== WHAT IS BEING ASKED ==
No pictures are to be included when the entries below are reproduced exactly.
*** Opening of SOURCE DATA ***
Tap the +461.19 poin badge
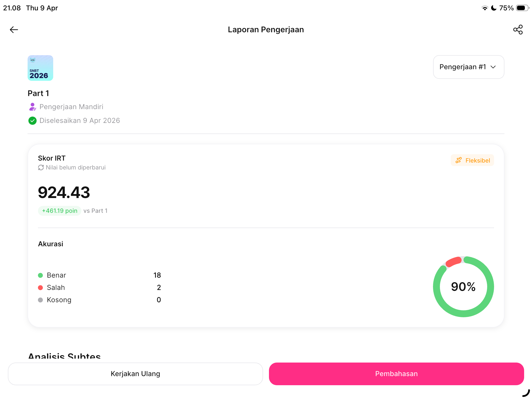Screen dimensions: 532x399 [60, 211]
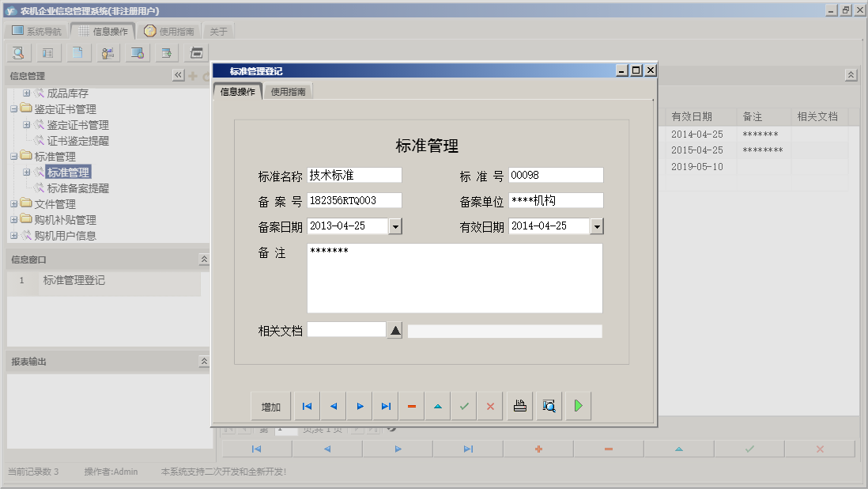Open the 使用指南 tab in the dialog
The width and height of the screenshot is (868, 489).
coord(288,90)
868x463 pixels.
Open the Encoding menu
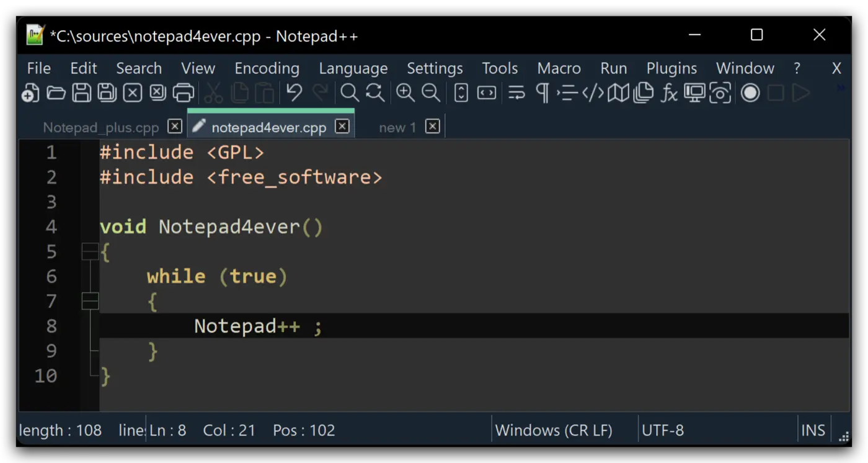coord(267,68)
*** Close of SOURCE DATA ***
== COMPLETED EXERCISE ==
Tap the +461.19 poin badge
Screen dimensions: 532x399 [60, 211]
Open the 使用指南 tab in the dialog
The width and height of the screenshot is (868, 489).
coord(288,90)
868x463 pixels.
Open the Encoding menu
coord(267,68)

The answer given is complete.